Despite a brilliant performance in the third quarter, Samsung Electronics, the South Korean conglomerate is facing a vacuum in its top leadership which presents a never before opportunity for new generation leaders.
On Friday, in a shocking revelation, Kwon Oh-hyun, Samsung Electronics Co Ltd’s CEO and Vice Chairman said he plans on stepping down from the company’s management, thus deepening concerns over a leadership vacuum at the helm of the South Korean giant.
The group scion, Jay Y. Lee has been jailed for bribery.
The resignation is a huge surprise since he was expected to play a bigger role following the departures of many key executives in the wake of the bribery scandal and Lee’s arrest in February.
The development comes on the same day, Samsung forecasts its record profits for the third quarter on the back of fantastic sales at its memory chip business, in which Kwon was a key figure.
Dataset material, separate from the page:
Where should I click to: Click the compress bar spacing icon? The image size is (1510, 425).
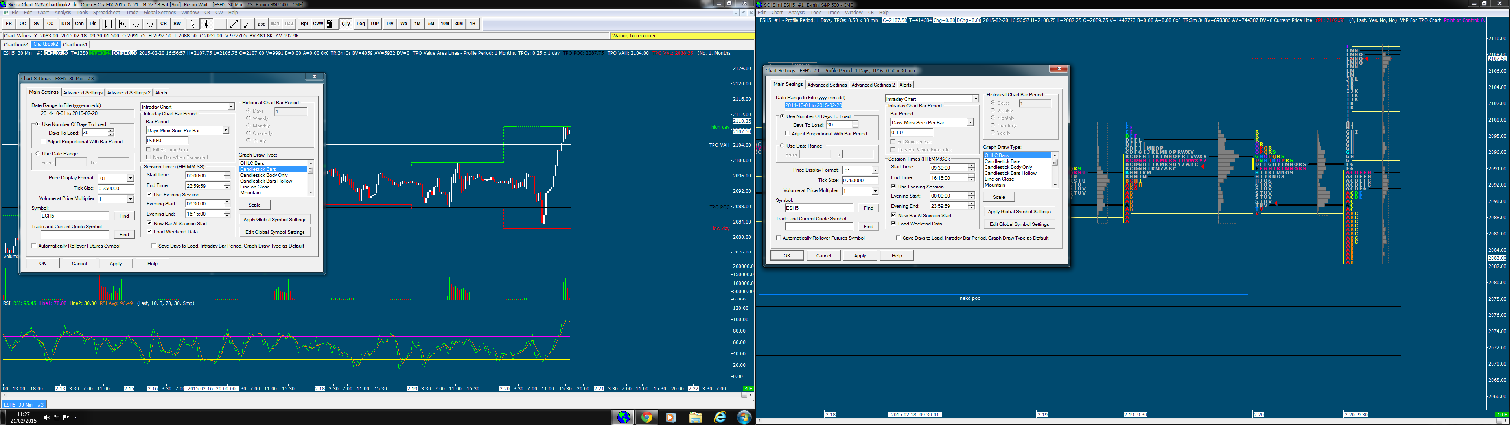(136, 24)
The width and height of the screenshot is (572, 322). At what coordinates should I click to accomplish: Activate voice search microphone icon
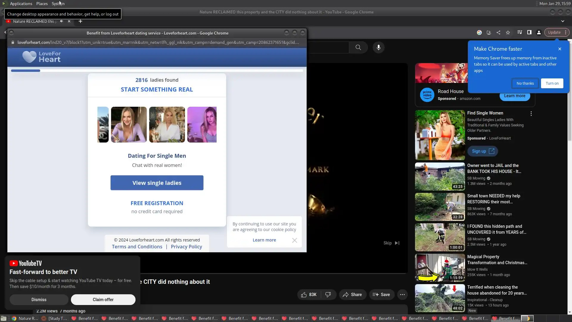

“The timing is nonsensical. Samsung tipped record earnings, it’s going to be better in the fourth-quarter, and all that’s been driven by Kwon’s components business,” said Park Ju-gun, head of research firm CEO Score.
Kwon, 64, is seen as Samsung’s No. 2. He is not only the group’s chairman but also a board director and the company’s memory chip and display businesses.
Known as “Mr Chip” Kwon said the time had come to “start anew with new spirit and young leadership”.
“We are fortunately making record earnings right now, but this is the fruit of past decisions and investments; we are not able to even get close to finding new growth engines by reading future trends right now”.
The development comes at a time when global chip makers are consolidating their positions faced with a major shift; Japan’s Toshiba Corp is partnering with SK Hynix, a rival. Other firms are also mirroring this move. Chipmakers are set to enter new areas of growth including, artificial intelligence and automobiles.
While Samsung’s record profits made its stock hit their all time high, with news of the Kwon’s departure reaching the market, Samsung’s shares, worth nearly $310 billion, fell by 1.5%.
The Samsung Group is South Korea’s top conglomerate with businesses ranging from hotels to smartphones.
According to sources familiar with the matter at hand, with no second generation leadership, there is no one to take the big decisions following Lee’s arrest.
“I‘m worried about a leadership vacuum at a time when Lee is absent from management,” said Chung Sun-sup, chief executive of research firm Chaebul.com, said following Kwon’s announcement.
He went on to add, on the positive side, this could be an opportunity for a new generation to emerge and fill the vacuume in the leadership at Samsung.